I bought it immediately and that night read it cover to cover. Bonnie Friedman’s disarming, revealing, whip-smart essays were indeed a beacon from a lighthouse. Friedman had felt all the terrible, secret feelings I was feeling when she started on her path as a writer too. And even more exciting to a new writer: She corralled those feelings into this book—this book I turned back to again and again in my graduate school years to remind me that envy and fear and distractions were part of the deal, not proof that the deal was off. This book became my dog-eared friend, my confidante through margin scribbles, and a sign of hope I needed to help me write past—and despite—my own darkness.
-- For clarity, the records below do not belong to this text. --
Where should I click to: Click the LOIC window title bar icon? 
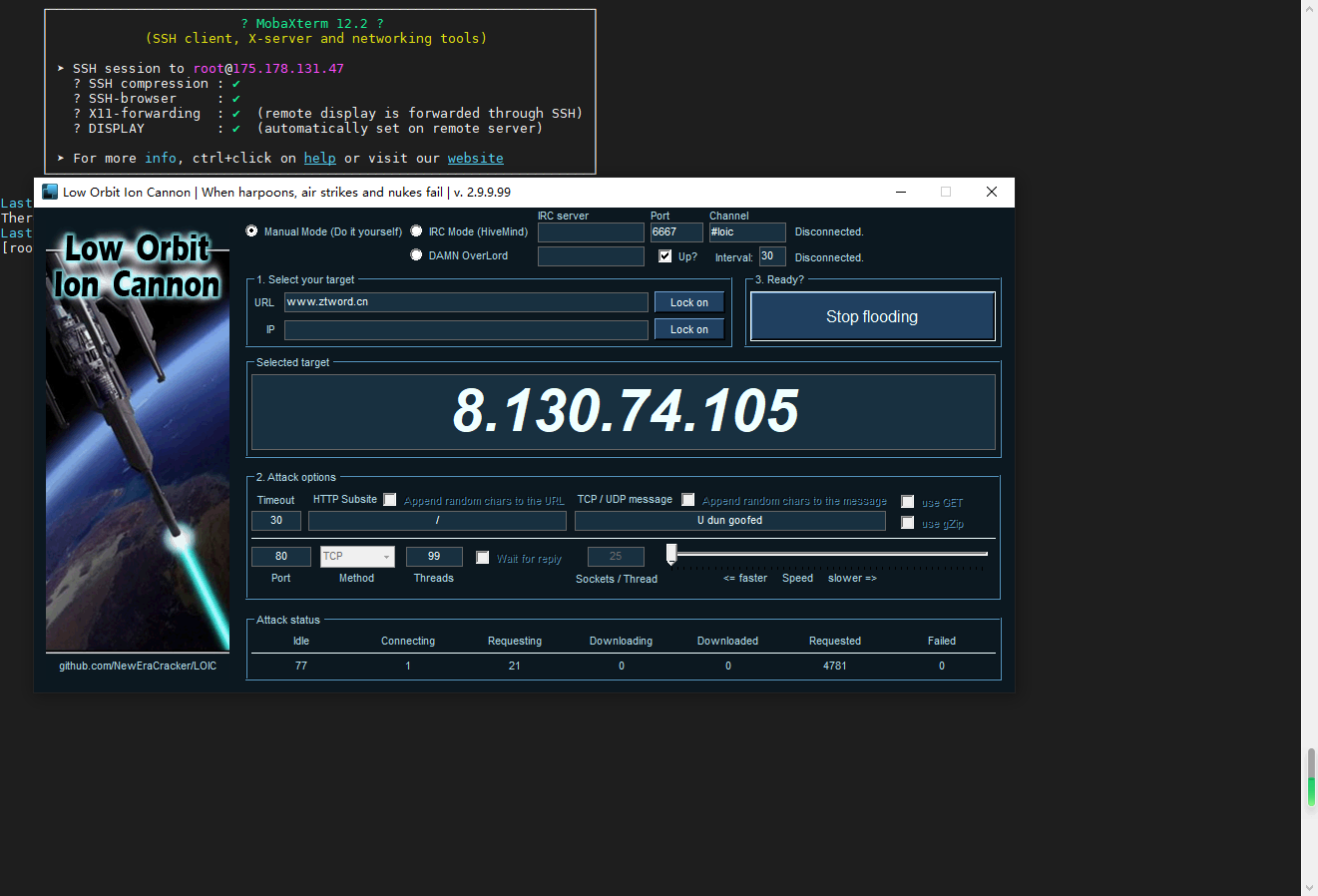(x=50, y=192)
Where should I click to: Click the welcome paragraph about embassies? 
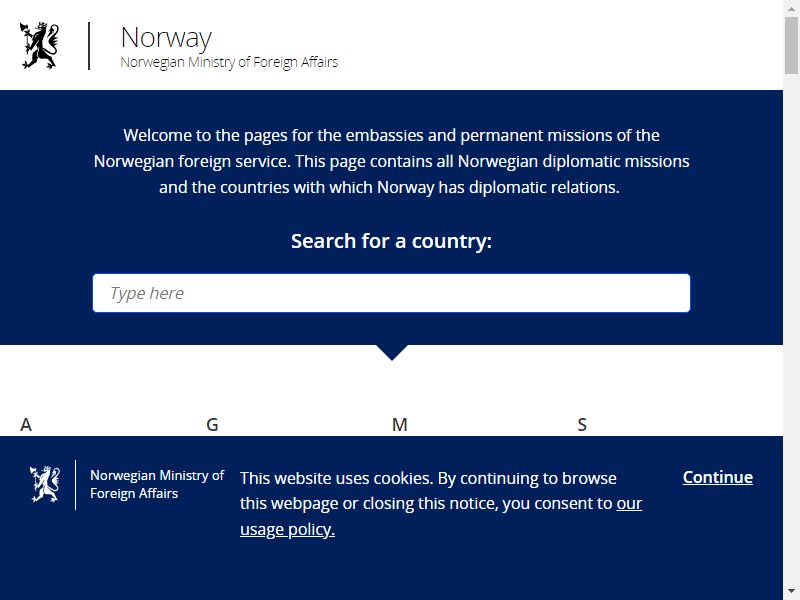(391, 161)
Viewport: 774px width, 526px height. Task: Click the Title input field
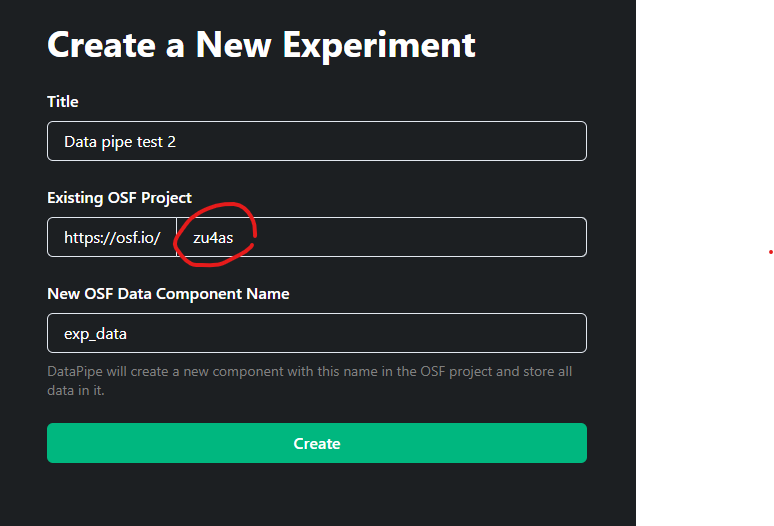316,141
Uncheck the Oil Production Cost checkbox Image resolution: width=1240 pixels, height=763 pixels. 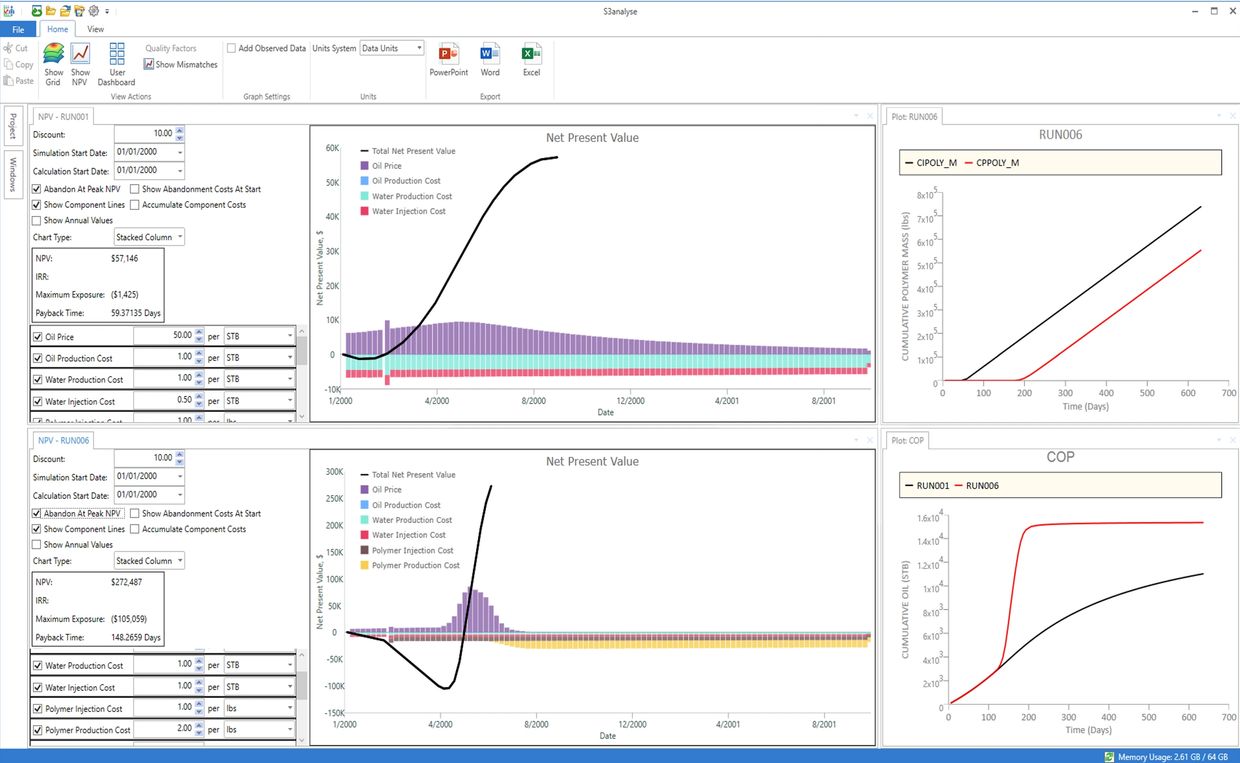pos(38,358)
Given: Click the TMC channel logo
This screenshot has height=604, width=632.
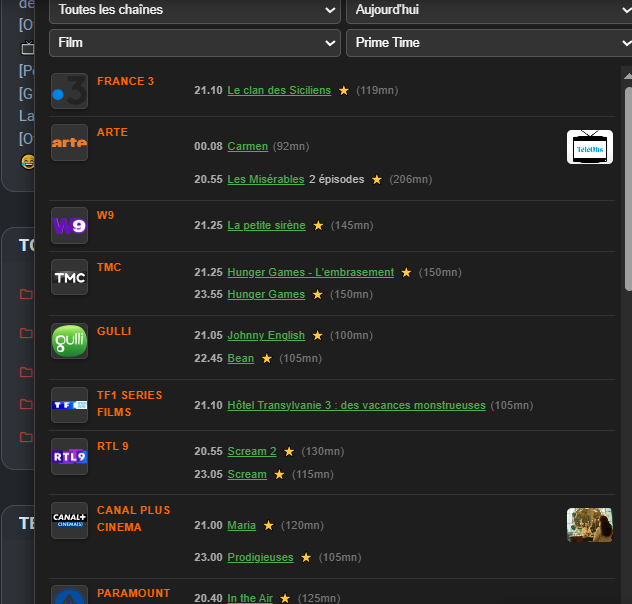Looking at the screenshot, I should tap(69, 277).
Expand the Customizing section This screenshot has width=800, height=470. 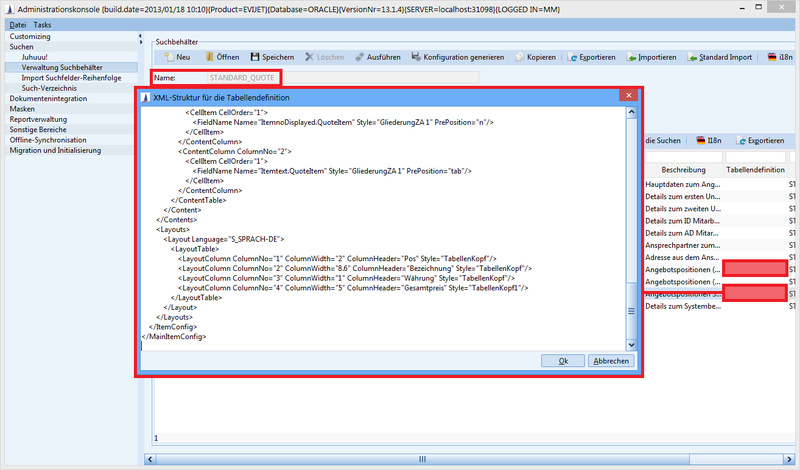pos(30,36)
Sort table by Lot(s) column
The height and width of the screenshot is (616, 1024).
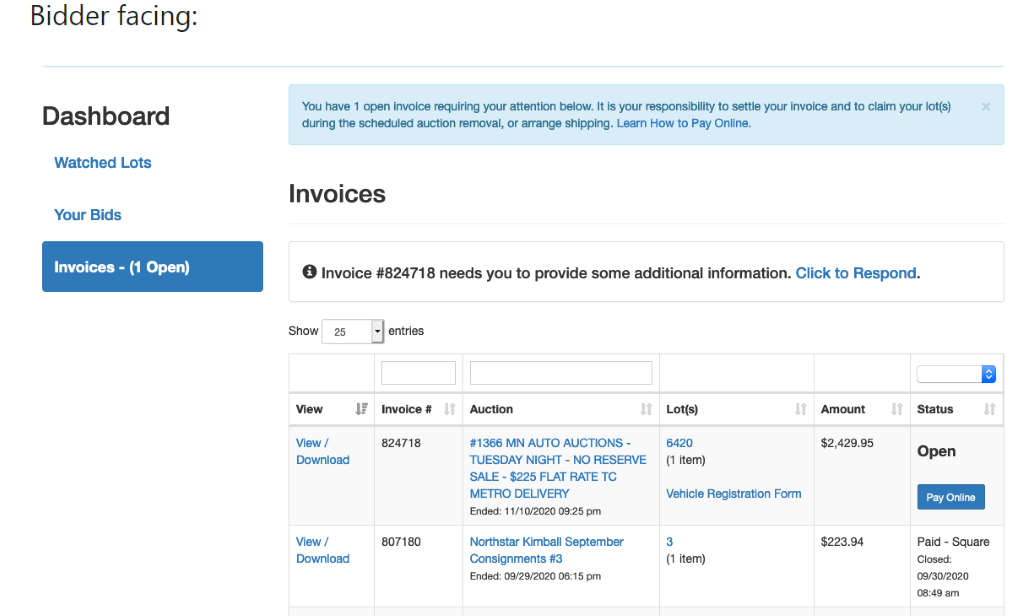(x=800, y=409)
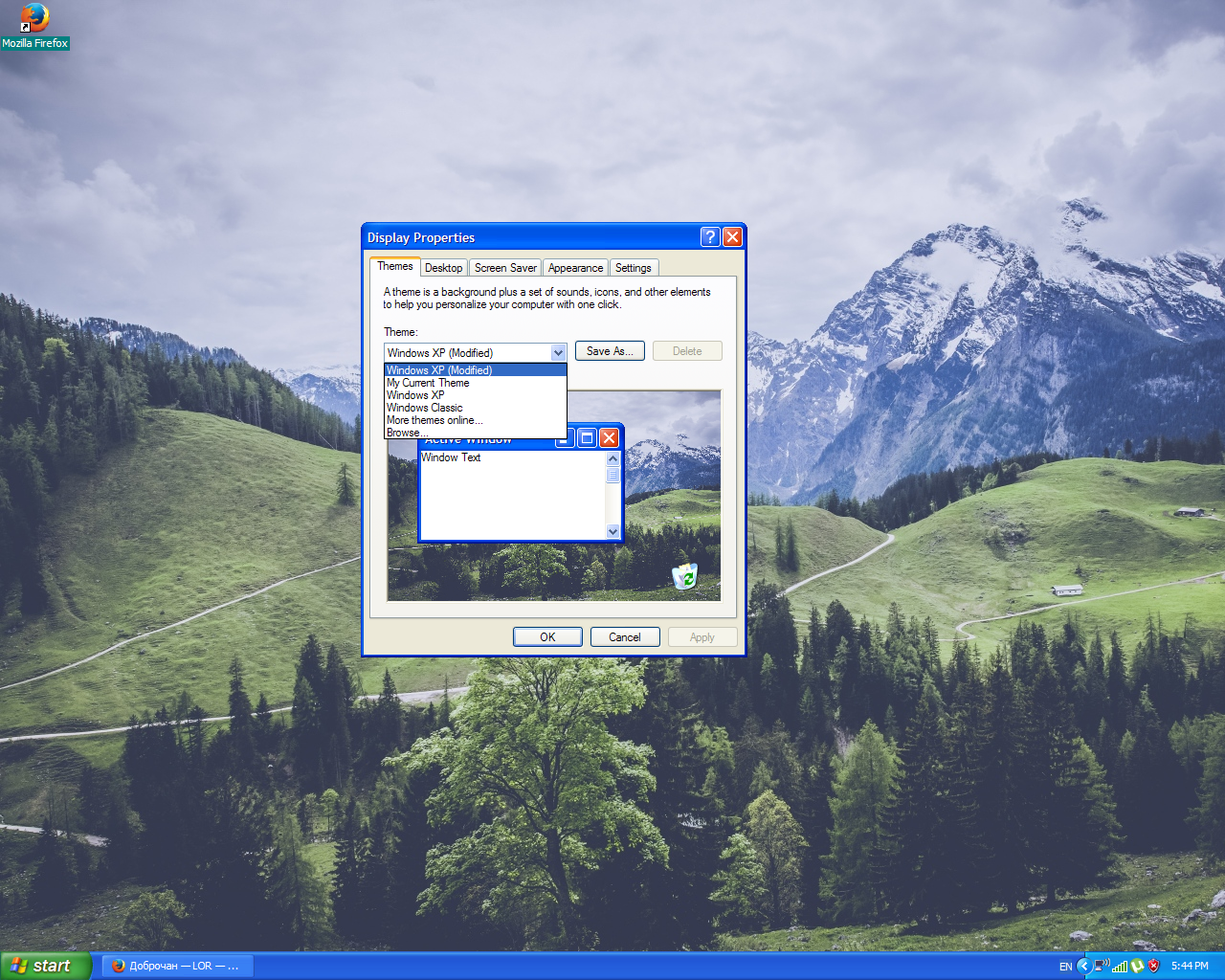This screenshot has width=1225, height=980.
Task: Click the wireless signal strength tray icon
Action: pos(1119,966)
Now Harper Perennial has reissued Writing Past Dark, with a new preface by the author, for a new generation of writers, so they might find in it the friend they need, just when they need it. The following interview is culled from a series of conversations Friedman and I had as she reflects back on Writing Past Dark, and her thoughts now about the dilemmas—and joys—of the writer’s life that she’s learned since the book first dropped.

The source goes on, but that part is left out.